The electricity was a slightly bigger problem - when we put the new siding on the back of the house our friend Jim came over and loosened the electrical connections so that we could slide the old siding out and slide the new stuff behind all the pieces that are fixed to the house, then he came back and reattached it all once we put up the new siding. Well, something got knocked loose or something was old - I don't know exactly - but whatever the reason, the result was that the power would kind of randomly go off when the wind blew. BJ went out there, like Fonzie, and banged on the side of the house to get it back on. I was worried that it would go out in the night and his poor mother would be out there in the snow banging on the house, so I said, "Maybe you should stay home."
"No," BJ replied, "I need to be there with you. It'll be ok. I'll call Jim."
Well, we got a hold of Jim and that was all fine, he came over and fixed it, but I was still worried about Diana and the kids. I figured that I had an entire staff of hospital personnel to help me, while she would be all by herself if BJ came back to the hospital. Then I got smart. "I know," I thought. "I'll have the nurse take my blood pressure, and when it's 120/70 or something great, I'll be able to call BJ and say, 'see, I'm fine, stay there!' with greater authority." So I called the nurse and the aide came in and took my blood pressure.
It was 160/100.
I don't know if you know anything about blood pressure, but that's BAD.
She waited a few minutes, then took it again. 159/98.
So much for my plan.
The aide left me there, panicking in the dark, while she went to find my nurse. I think my nurse was in Canada somewhere, because she was gone a long time. The longer she was gone, the more I freaked out. I actually decided that the best course of action was to lay with my finger hovering over the call button, so that if I had a seizure I had a chance of hitting the button before I croaked.
It never occurred to me that they wouldn't have left me alone if they thought I was going to die.
Then I remembered that my dad is a cardiac nurse, so I called him at work (in the middle of a crisis, not a code, but someone was trying to get out of bed or something, and he really couldn't talk right then). He reassured me that while I would probably die of heart disease eventually, it wouldn't be that night even if my pressure was that high, and to just chill and he'd call me right back.

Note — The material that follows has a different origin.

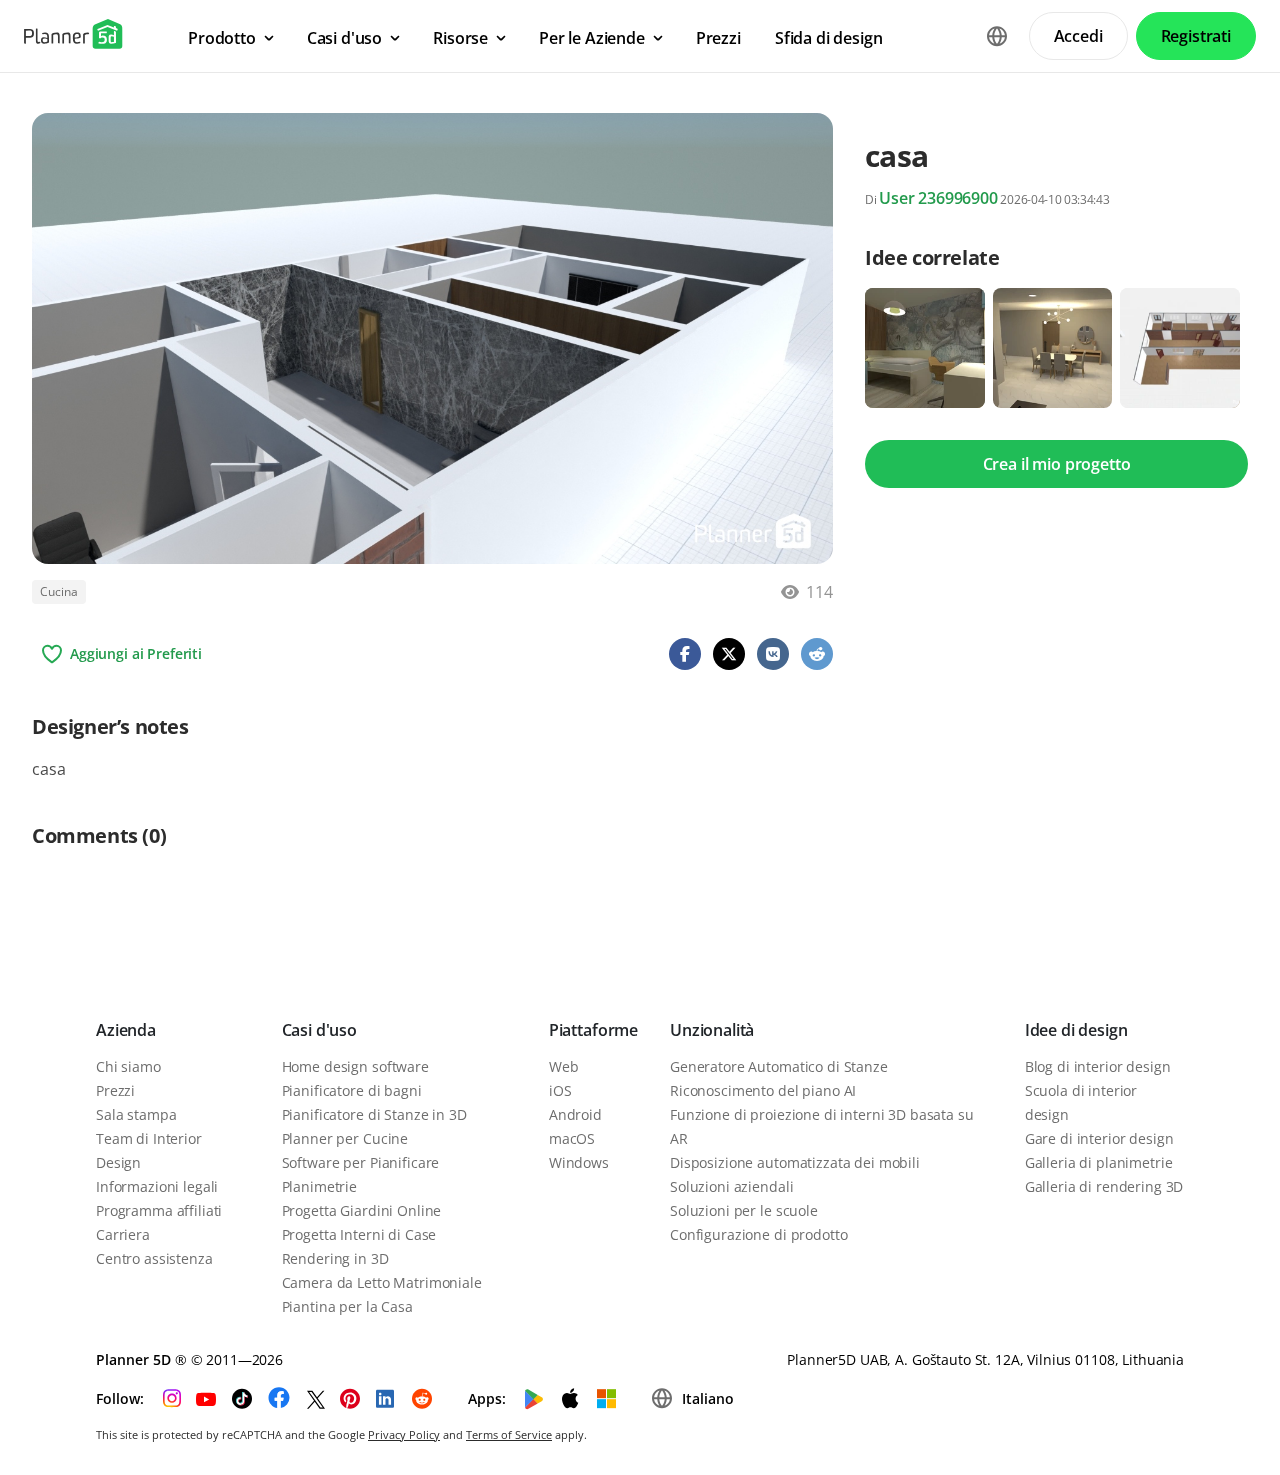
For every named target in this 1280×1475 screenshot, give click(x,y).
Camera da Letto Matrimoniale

My poor dad. I wonder, if he'd been a shoe salesman instead of a nurse if I'd still be a hypochondriac.
So the nurse finally showed up after 40 minutes, and I said, "I know my pressure's going to be high because I've been lying here alone in the dark thinking I was going to die for the last 40 minutes!" She apologized and took it again. Still high. We waited, and she took it again. Still high.
"I'm going to try the one on the wall," she said. The old-school analog machine, as opposed to the automated digital one they'd been using.
It was 120/70.
The *&@^ing machine they'd been taking my BP on all weekend was broken. I could've gone home Friday if we'd known.
"I wondered why everyone had high blood pressure this week!" the nurse said.
And now, as Paul Harvey would say, you know the rest of the story!